Ils ont été contraints de travailler dans le tabac en raison de leur manque d'instruction et du manque d'opportunités, en partie cela ne fait aucun doute parce qu'ils sont Turcs, mais également parce que l'économie est en dépression, la région est gravement déprimée et il n'y a eu pratiquement aucun investissement dans le secteur pour toutes sortes de raisons.

[. . .]

Le tribunal ne conteste pas les problèmes très réels que vivent les Turcs de souche dans la nouvelle Bulgarie. Toutefois, il n'estime pas que ces problèmes dans le secteur du tabac signifient une persécution des Turcs de souche, mais plutôt la faillite d'une industrie que le gouvernement ne fera rien pour sauver, et encore faudrait-il qu'il en ait les moyens.


Le tribunal conteste l'argument du conseil voulant qu'il s'agisse d'un complot dirigé contre la population turque de souche en raison de son origine ethnique. Il estime plutôt que l'État bulgare n'offre aucune aide à ce secteur de l'économie, qu'il laisse peut-être se détériorer, ou, comme nous l'avons mentionné précédemment, laisse faire la privatisation. Rien n'indique toutefois au tribunal qu'il y ait persécution pour un des motifs visés par la Convention. Comme nous l'avons aussi souligné précédemment, les Turcs quittent pour des raisons économiques. Le tribunal souligne également la vision qu'a Hathaway du problème; il estime que les droits économiques occupent le troisième niveau des droits et ne constitue un motif de persécution que dans des circonstances bien particulières.

[26]            Vu les faits de l'espèce, la Commission n'a pas estimé que le demandeur avait été victime d'actes discriminatoires cumulatifs équivalant à de la persécution.

[27]            Questions

Le demandeur propose les questions suivantes :

1.          La Commission a-t-elle commis une erreur en n'examinant pas la totalité de la preuve qui lui avait été dûment présentée?

2.          La Commission a-t-elle commis une erreur en concluant que le demandeur n'avait pas été victime de persécution?

3.          La Commission a-t-elle commis une erreur en ne reconnaissant pas qu'un des fondements de la revendication était les opinions politiques?

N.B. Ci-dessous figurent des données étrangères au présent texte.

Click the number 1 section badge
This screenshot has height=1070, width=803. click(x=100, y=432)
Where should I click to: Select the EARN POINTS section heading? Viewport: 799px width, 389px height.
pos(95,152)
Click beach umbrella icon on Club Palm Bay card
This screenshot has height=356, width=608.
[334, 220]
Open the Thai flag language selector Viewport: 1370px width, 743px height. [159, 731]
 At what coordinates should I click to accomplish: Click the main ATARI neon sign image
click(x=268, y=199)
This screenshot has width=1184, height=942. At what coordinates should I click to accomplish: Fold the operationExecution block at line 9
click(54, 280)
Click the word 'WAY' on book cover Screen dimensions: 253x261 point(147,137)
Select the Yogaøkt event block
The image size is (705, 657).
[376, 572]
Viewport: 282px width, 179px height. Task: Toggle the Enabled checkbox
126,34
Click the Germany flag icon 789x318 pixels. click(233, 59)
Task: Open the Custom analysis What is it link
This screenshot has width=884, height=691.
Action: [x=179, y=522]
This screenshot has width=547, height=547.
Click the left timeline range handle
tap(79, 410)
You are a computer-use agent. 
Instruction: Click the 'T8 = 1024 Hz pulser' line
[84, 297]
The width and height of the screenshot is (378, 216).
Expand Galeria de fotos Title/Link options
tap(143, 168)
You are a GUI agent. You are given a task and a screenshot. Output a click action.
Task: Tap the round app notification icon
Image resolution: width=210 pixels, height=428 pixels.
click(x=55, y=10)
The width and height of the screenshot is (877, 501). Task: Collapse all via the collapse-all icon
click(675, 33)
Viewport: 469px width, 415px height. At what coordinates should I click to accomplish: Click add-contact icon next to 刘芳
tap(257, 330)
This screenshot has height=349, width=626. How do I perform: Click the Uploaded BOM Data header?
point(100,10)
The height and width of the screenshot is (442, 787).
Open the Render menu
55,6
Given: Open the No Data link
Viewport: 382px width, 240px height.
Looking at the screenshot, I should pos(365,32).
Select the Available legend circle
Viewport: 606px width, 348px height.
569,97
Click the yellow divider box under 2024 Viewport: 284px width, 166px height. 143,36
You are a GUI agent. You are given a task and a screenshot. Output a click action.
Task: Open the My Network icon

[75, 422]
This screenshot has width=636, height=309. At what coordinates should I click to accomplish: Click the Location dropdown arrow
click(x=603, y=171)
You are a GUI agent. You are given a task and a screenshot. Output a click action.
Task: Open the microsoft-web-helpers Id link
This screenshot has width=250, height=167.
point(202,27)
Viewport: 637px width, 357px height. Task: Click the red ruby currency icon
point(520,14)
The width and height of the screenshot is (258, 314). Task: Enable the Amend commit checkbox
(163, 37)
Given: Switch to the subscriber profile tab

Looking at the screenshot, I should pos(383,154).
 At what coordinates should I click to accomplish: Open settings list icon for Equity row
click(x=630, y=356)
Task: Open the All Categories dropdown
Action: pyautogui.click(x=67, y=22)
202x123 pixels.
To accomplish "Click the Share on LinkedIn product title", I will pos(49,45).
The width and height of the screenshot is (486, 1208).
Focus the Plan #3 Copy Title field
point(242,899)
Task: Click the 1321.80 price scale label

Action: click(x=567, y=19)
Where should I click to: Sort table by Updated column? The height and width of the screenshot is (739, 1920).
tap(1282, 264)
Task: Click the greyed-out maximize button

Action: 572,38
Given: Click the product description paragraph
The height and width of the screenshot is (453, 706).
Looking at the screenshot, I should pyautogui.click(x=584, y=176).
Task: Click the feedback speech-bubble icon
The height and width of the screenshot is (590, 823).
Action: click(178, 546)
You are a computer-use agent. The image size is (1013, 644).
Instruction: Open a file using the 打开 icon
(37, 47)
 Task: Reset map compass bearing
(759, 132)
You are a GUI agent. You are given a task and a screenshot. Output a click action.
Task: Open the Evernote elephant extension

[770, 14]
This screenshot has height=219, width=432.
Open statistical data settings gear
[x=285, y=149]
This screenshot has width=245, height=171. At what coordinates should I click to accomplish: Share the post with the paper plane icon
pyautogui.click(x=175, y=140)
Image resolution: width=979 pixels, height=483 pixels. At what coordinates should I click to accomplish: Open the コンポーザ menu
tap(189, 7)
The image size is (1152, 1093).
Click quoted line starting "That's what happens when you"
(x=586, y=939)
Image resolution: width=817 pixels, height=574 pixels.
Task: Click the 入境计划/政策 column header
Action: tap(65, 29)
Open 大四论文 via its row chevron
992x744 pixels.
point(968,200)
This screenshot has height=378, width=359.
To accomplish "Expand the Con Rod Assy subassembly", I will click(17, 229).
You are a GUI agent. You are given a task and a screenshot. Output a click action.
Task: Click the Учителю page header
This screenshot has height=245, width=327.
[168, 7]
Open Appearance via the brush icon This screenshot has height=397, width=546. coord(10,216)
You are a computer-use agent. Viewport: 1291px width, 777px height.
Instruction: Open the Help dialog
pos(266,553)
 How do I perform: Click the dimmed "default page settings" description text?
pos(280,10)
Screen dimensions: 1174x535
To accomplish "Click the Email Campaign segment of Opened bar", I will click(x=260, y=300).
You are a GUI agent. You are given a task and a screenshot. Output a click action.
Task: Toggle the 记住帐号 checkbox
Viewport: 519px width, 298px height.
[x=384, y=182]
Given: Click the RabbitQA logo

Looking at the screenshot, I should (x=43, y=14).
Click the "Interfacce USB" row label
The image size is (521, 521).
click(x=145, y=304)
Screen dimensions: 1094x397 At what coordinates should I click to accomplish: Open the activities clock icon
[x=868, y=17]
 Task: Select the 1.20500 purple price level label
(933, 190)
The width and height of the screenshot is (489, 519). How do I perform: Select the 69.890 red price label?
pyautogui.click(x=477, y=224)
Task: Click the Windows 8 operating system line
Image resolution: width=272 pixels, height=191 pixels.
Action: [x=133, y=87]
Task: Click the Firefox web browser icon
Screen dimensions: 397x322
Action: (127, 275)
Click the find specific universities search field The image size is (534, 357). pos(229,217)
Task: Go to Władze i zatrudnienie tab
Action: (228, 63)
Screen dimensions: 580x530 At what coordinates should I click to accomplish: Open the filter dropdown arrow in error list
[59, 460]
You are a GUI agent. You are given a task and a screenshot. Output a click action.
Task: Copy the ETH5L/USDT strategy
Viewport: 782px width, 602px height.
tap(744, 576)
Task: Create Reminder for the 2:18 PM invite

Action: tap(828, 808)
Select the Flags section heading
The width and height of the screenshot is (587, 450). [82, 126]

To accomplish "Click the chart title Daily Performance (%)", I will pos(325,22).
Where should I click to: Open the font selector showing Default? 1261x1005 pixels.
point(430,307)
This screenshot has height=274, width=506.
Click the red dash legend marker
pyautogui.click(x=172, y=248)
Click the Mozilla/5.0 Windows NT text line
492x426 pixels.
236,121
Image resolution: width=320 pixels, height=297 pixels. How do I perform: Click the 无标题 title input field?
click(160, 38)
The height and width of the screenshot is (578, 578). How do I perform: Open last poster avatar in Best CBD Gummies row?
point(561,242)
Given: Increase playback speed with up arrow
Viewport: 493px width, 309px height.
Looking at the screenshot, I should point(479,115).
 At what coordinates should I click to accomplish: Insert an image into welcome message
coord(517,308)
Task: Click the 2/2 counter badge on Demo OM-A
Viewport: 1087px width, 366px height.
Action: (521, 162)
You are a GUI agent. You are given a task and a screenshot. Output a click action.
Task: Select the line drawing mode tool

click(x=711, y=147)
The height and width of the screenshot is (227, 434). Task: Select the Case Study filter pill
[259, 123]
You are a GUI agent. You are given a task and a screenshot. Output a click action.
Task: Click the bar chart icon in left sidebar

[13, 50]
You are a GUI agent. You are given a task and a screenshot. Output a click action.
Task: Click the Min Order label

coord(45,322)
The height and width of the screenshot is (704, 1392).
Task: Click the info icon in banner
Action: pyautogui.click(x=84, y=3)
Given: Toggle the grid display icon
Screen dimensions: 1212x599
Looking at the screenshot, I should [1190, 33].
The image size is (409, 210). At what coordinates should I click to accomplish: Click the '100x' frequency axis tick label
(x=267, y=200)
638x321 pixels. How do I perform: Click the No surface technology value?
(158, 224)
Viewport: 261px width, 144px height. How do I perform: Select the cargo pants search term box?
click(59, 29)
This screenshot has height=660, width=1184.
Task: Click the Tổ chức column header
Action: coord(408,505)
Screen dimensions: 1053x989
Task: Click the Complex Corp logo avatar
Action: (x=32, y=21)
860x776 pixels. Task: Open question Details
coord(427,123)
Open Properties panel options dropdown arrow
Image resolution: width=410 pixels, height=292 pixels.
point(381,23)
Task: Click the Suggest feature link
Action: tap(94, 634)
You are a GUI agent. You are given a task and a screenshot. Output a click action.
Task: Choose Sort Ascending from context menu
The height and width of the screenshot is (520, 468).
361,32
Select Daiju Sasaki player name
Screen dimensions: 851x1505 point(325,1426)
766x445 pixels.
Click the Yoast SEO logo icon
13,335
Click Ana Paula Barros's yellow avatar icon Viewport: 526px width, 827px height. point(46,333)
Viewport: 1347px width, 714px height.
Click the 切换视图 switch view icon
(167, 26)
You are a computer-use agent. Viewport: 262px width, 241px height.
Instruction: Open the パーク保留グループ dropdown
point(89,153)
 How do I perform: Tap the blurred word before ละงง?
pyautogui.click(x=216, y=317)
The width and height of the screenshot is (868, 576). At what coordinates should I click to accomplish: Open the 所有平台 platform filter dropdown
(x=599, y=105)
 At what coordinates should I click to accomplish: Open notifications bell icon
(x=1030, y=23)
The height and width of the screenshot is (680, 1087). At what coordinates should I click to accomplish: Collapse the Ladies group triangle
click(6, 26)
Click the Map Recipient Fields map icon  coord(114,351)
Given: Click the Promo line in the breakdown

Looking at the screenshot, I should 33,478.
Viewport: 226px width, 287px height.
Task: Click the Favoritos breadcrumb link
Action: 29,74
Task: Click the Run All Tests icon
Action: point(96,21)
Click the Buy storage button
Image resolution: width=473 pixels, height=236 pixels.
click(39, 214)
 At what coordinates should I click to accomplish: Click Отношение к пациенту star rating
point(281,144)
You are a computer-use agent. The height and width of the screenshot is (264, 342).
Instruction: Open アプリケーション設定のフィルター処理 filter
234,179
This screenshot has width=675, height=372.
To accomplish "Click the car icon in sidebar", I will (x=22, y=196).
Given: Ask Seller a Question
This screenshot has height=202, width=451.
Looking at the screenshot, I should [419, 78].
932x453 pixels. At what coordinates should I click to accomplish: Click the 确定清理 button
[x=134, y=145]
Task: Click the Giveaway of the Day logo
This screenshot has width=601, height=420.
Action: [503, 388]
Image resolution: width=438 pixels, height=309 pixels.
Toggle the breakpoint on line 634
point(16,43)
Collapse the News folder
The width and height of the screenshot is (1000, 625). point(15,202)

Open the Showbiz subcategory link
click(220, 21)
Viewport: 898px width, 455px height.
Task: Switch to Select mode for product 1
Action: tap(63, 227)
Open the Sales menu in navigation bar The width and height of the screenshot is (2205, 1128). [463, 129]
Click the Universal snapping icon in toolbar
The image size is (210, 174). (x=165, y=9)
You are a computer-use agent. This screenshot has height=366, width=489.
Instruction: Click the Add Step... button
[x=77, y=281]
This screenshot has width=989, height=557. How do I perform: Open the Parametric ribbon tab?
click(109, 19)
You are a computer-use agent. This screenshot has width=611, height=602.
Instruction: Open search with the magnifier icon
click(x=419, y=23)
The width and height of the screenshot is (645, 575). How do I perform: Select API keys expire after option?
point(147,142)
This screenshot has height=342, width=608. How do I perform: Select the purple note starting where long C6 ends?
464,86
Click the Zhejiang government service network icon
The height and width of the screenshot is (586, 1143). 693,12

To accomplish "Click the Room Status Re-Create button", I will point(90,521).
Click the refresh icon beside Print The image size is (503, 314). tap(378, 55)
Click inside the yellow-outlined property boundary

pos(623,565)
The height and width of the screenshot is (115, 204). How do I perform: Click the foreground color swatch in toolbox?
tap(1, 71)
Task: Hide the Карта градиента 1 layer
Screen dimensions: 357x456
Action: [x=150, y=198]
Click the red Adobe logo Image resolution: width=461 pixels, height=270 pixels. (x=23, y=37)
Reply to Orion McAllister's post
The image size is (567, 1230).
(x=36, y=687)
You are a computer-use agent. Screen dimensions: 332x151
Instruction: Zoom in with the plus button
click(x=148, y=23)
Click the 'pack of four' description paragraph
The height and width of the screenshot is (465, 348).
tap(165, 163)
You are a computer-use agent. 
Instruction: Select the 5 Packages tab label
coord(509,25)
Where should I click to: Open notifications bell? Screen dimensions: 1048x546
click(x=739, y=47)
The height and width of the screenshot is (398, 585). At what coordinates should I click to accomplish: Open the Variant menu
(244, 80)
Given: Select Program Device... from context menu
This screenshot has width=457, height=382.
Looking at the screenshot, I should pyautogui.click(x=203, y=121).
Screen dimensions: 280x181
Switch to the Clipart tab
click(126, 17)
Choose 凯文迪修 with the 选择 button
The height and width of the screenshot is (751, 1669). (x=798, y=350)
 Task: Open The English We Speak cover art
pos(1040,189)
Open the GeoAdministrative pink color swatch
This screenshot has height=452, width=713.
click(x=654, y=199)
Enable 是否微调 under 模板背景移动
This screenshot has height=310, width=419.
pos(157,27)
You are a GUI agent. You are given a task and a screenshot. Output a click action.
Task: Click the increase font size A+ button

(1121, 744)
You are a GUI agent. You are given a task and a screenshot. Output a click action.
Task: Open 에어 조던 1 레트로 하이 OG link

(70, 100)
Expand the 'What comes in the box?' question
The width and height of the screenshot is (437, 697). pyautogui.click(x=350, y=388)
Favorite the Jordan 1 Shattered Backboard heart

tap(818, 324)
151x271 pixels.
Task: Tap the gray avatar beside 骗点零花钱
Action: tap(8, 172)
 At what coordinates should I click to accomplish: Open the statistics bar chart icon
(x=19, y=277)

4.          La Commission a-t-elle commis une erreur en ne fournissant pas des motifs appropriés, adéquats et intelligibles?


Analyse et décision

[28]            Question 1

La Commission a-t-elle commis une erreur en n'examinant pas la totalité de la preuve qui lui avait été dûment présentée?

Selon son témoignage irréfuté dans la présente affaire, le demandeur a été détenu à deux reprises :

1.          Au cours des élections locales tenues en octobre 1999, le demandeur a essayé d'aider des électeurs âgés à lire les bulletins de vote. Il déclare que son initiative lui a valu d'être accusé à tort d' « influencer le vote libre » . Il a été détenu, battu et menacé d'être emprisonné. Il a été libéré une semaine plus tard.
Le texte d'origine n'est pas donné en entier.